Legion DVD




Title: Legion
Starring: Paul Bettany, Tyrese Gibson, Charles S Dutton, Dennis Quaid
Director: Scott Stewart
Released: August 9th 2010
Certificate: 15
Duration: 100 minutes
Formats: DVD and Blu-ray (reviewed on Blu-ray)

God is fed up with all our bullshit! The apocalypse is upon us. The weak-willed of the World will be controlled by The Almighty to go out and annihilate the strong. No one will survive.

In this entertaining siege-thriller Paul Bettany is the rogue archangel Michael who swaps his allegiance and sides with humans over God. Although his reasoning is a bit crap – he sees the selfless exploits of Jeep Hanson (Lucas Black), a young man, who would do whatever it takes to look after a young girl, named Charlie (Adrianne Palicki) and her baby. Yes, Jeep is a decent guy but frankly if it wasn’t for Dennis “The Quaid” Quaid being his Daddy I’d also think that he was a bit simple in the head.

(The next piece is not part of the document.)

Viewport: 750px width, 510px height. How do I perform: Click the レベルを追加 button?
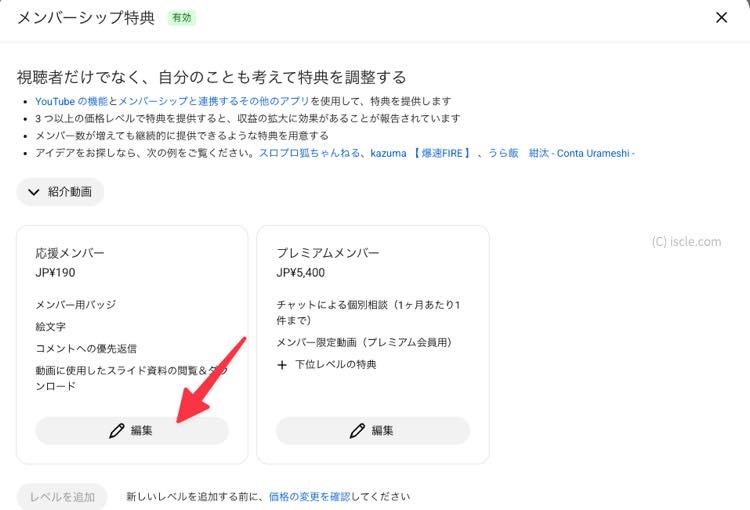(x=62, y=497)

Legion DVDMichael arrives from Heaven at the diner where the entire film plays out in beautifully claustrophobic-horror-film-style to protect Charlie and her baby –the only one that can save mankind and lead humanity out of its darkness.

It’s a tall order but director Scott Charles Stewart delivers suspense, action, heroism and even a few laughs all from a deserted desert diner with a handful of players. Most notable is Paul Bettany in the lead role, an excellent British actor who usually plays softer characters, it’s interesting to see him here dual-welding massive guns and firing indiscriminately upon hordes of humans-turned-demons. It’s also one of his biggest leading roles and he carries the movie with some genuine credibility. Charles S Dutton and Dennis Quaid are also top-notch actors – they both do a solid job but are surprisingly underused while some of the other actors (such as Tyrese Gibson, Willa Holland, Kate Walsh and John Tenney) could have easily have been left out to make more room for them.

It’s fun while it lasts although there are a lot of unanswered questions and plenty of scope to have had a far more in depth theological discussion within this action/horror movie that would have really made it more interesting.

Legion looks great on Blu-ray despite the fact that the entire movie happens at night which you might expect would create a lot of grain within the picture. Visuals however are clear and the colours are good. The sound is also a decent mix through the front and rear speakers. Gunfire and screams ping around from back to front and put the viewer in the midst of the action.

The special features focussing on the special effects are also interesting, looking at the visual effects and at how the CGI was rendered as well as getting comments from the actors and the director. There is also an interesting featurette on how the location of Paradise Falls was designed and created.

Over all, Legion is an enjoyable – if mindless – film that is made even better by a great reproduction on Blu-ray with a bunch of decent special features.